(任务说明): 把下列全部记录逐字抄写一遍，不改动任何内容。

(所给信息):
===============

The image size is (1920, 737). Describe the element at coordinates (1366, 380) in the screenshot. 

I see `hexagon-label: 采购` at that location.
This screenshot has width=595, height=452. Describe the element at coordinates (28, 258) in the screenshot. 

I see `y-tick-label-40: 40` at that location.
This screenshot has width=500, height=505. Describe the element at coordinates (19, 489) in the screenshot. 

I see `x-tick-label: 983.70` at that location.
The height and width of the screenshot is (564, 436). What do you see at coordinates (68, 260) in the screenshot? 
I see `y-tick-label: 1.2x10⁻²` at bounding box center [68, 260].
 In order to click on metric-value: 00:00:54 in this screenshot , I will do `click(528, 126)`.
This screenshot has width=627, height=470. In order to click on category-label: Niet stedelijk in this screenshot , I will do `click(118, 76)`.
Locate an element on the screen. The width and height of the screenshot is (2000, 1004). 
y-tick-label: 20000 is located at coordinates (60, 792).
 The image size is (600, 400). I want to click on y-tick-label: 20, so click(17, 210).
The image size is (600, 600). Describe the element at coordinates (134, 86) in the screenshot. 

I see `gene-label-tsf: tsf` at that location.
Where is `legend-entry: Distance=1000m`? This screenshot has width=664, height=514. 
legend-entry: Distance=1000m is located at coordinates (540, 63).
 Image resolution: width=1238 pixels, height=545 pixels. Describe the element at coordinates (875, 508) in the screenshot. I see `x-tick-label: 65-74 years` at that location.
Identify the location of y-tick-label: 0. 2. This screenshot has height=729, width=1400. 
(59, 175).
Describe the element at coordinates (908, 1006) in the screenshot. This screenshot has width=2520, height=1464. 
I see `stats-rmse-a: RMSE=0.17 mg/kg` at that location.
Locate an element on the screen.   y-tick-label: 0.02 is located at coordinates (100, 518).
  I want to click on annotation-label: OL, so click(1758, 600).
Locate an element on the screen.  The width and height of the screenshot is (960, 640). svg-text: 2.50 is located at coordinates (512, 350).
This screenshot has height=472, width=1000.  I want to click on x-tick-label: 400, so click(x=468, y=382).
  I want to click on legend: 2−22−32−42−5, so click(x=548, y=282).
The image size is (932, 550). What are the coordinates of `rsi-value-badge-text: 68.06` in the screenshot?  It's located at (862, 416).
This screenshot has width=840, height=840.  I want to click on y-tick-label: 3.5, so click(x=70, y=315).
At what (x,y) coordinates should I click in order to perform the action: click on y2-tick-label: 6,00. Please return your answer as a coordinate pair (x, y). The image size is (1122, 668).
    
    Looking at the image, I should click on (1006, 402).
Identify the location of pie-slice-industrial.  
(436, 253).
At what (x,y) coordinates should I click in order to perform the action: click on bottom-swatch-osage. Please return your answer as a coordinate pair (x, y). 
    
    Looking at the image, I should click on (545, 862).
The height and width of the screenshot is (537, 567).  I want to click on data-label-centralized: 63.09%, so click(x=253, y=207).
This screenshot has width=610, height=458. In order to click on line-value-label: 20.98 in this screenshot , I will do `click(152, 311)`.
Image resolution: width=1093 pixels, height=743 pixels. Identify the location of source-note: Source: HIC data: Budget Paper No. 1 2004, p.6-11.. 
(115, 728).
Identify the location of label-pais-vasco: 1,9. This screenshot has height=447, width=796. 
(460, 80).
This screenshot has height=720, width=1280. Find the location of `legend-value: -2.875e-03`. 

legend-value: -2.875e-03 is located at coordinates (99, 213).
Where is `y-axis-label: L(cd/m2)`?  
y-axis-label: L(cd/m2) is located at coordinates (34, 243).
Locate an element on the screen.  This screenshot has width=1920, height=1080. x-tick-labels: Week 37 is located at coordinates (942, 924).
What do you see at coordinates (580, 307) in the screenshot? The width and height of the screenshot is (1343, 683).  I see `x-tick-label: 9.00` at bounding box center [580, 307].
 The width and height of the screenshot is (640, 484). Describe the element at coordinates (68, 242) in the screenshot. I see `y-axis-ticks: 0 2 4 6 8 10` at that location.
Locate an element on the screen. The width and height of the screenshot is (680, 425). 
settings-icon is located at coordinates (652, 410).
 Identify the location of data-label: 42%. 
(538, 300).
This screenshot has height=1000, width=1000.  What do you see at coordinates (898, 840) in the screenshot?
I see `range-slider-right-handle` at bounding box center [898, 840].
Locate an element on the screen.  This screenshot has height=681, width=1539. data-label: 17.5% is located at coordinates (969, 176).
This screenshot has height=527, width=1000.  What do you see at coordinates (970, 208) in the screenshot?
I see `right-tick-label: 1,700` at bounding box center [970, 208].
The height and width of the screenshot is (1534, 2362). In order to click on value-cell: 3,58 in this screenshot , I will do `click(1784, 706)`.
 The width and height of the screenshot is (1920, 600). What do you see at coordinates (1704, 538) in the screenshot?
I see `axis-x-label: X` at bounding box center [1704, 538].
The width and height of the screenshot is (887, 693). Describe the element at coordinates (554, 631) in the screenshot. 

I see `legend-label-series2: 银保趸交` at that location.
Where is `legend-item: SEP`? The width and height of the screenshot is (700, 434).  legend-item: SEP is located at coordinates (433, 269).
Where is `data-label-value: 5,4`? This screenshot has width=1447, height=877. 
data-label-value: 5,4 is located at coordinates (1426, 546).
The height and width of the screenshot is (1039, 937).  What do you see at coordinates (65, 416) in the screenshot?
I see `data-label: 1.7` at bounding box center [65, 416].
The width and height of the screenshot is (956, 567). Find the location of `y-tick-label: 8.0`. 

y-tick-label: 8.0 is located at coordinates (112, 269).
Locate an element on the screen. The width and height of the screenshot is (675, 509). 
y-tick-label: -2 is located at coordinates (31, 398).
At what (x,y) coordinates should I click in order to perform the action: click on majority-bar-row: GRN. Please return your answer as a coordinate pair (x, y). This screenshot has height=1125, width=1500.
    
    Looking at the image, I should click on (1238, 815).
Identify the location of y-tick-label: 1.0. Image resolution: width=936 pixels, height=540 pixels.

===============

(作答区):
The image size is (1920, 737). Describe the element at coordinates (1366, 380) in the screenshot. 

I see `hexagon-label: 采购` at that location.
This screenshot has width=595, height=452. Describe the element at coordinates (28, 258) in the screenshot. 

I see `y-tick-label-40: 40` at that location.
This screenshot has width=500, height=505. Describe the element at coordinates (19, 489) in the screenshot. 

I see `x-tick-label: 983.70` at that location.
The height and width of the screenshot is (564, 436). What do you see at coordinates (68, 260) in the screenshot? 
I see `y-tick-label: 1.2x10⁻²` at bounding box center [68, 260].
 In order to click on metric-value: 00:00:54 in this screenshot , I will do `click(528, 126)`.
This screenshot has width=627, height=470. In order to click on category-label: Niet stedelijk in this screenshot , I will do `click(118, 76)`.
Locate an element on the screen. The width and height of the screenshot is (2000, 1004). 
y-tick-label: 20000 is located at coordinates (60, 792).
 The image size is (600, 400). I want to click on y-tick-label: 20, so click(17, 210).
The image size is (600, 600). Describe the element at coordinates (134, 86) in the screenshot. 

I see `gene-label-tsf: tsf` at that location.
Where is `legend-entry: Distance=1000m`? This screenshot has width=664, height=514. 
legend-entry: Distance=1000m is located at coordinates (540, 63).
 Image resolution: width=1238 pixels, height=545 pixels. Describe the element at coordinates (875, 508) in the screenshot. I see `x-tick-label: 65-74 years` at that location.
Identify the location of y-tick-label: 0. 2. This screenshot has height=729, width=1400. 
(59, 175).
Describe the element at coordinates (908, 1006) in the screenshot. This screenshot has width=2520, height=1464. 
I see `stats-rmse-a: RMSE=0.17 mg/kg` at that location.
Locate an element on the screen.   y-tick-label: 0.02 is located at coordinates (100, 518).
  I want to click on annotation-label: OL, so click(1758, 600).
Locate an element on the screen.  The width and height of the screenshot is (960, 640). svg-text: 2.50 is located at coordinates (512, 350).
This screenshot has height=472, width=1000.  I want to click on x-tick-label: 400, so click(x=468, y=382).
  I want to click on legend: 2−22−32−42−5, so click(x=548, y=282).
The image size is (932, 550). What are the coordinates of `rsi-value-badge-text: 68.06` in the screenshot?  It's located at (862, 416).
This screenshot has width=840, height=840.  I want to click on y-tick-label: 3.5, so click(x=70, y=315).
At what (x,y) coordinates should I click in order to perform the action: click on y2-tick-label: 6,00. Please return your answer as a coordinate pair (x, y). The image size is (1122, 668).
    
    Looking at the image, I should click on (1006, 402).
Identify the location of pie-slice-industrial.  
(436, 253).
At what (x,y) coordinates should I click in order to perform the action: click on bottom-swatch-osage. Please return your answer as a coordinate pair (x, y). 
    
    Looking at the image, I should click on (545, 862).
The height and width of the screenshot is (537, 567).  I want to click on data-label-centralized: 63.09%, so click(x=253, y=207).
This screenshot has width=610, height=458. In order to click on line-value-label: 20.98 in this screenshot , I will do `click(152, 311)`.
Image resolution: width=1093 pixels, height=743 pixels. Identify the location of source-note: Source: HIC data: Budget Paper No. 1 2004, p.6-11.. 
(115, 728).
Identify the location of label-pais-vasco: 1,9. This screenshot has height=447, width=796. 
(460, 80).
This screenshot has height=720, width=1280. Find the location of `legend-value: -2.875e-03`. 

legend-value: -2.875e-03 is located at coordinates (99, 213).
Where is `y-axis-label: L(cd/m2)`?  
y-axis-label: L(cd/m2) is located at coordinates (34, 243).
Locate an element on the screen.  This screenshot has width=1920, height=1080. x-tick-labels: Week 37 is located at coordinates (942, 924).
What do you see at coordinates (580, 307) in the screenshot? The width and height of the screenshot is (1343, 683).  I see `x-tick-label: 9.00` at bounding box center [580, 307].
 The width and height of the screenshot is (640, 484). Describe the element at coordinates (68, 242) in the screenshot. I see `y-axis-ticks: 0 2 4 6 8 10` at that location.
Locate an element on the screen. The width and height of the screenshot is (680, 425). 
settings-icon is located at coordinates (652, 410).
 Identify the location of data-label: 42%. 
(538, 300).
This screenshot has height=1000, width=1000.  What do you see at coordinates (898, 840) in the screenshot?
I see `range-slider-right-handle` at bounding box center [898, 840].
Locate an element on the screen.  This screenshot has height=681, width=1539. data-label: 17.5% is located at coordinates (969, 176).
This screenshot has height=527, width=1000.  What do you see at coordinates (970, 208) in the screenshot?
I see `right-tick-label: 1,700` at bounding box center [970, 208].
The height and width of the screenshot is (1534, 2362). In order to click on value-cell: 3,58 in this screenshot , I will do `click(1784, 706)`.
 The width and height of the screenshot is (1920, 600). What do you see at coordinates (1704, 538) in the screenshot?
I see `axis-x-label: X` at bounding box center [1704, 538].
The width and height of the screenshot is (887, 693). Describe the element at coordinates (554, 631) in the screenshot. 

I see `legend-label-series2: 银保趸交` at that location.
Where is `legend-item: SEP`? The width and height of the screenshot is (700, 434).  legend-item: SEP is located at coordinates (433, 269).
Where is `data-label-value: 5,4`? This screenshot has width=1447, height=877. 
data-label-value: 5,4 is located at coordinates (1426, 546).
The height and width of the screenshot is (1039, 937).  What do you see at coordinates (65, 416) in the screenshot?
I see `data-label: 1.7` at bounding box center [65, 416].
The width and height of the screenshot is (956, 567). Find the location of `y-tick-label: 8.0`. 

y-tick-label: 8.0 is located at coordinates (112, 269).
Locate an element on the screen. The width and height of the screenshot is (675, 509). 
y-tick-label: -2 is located at coordinates (31, 398).
At what (x,y) coordinates should I click in order to perform the action: click on majority-bar-row: GRN. Please return your answer as a coordinate pair (x, y). This screenshot has height=1125, width=1500.
    
    Looking at the image, I should click on (1238, 815).
Identify the location of y-tick-label: 1.0. Image resolution: width=936 pixels, height=540 pixels.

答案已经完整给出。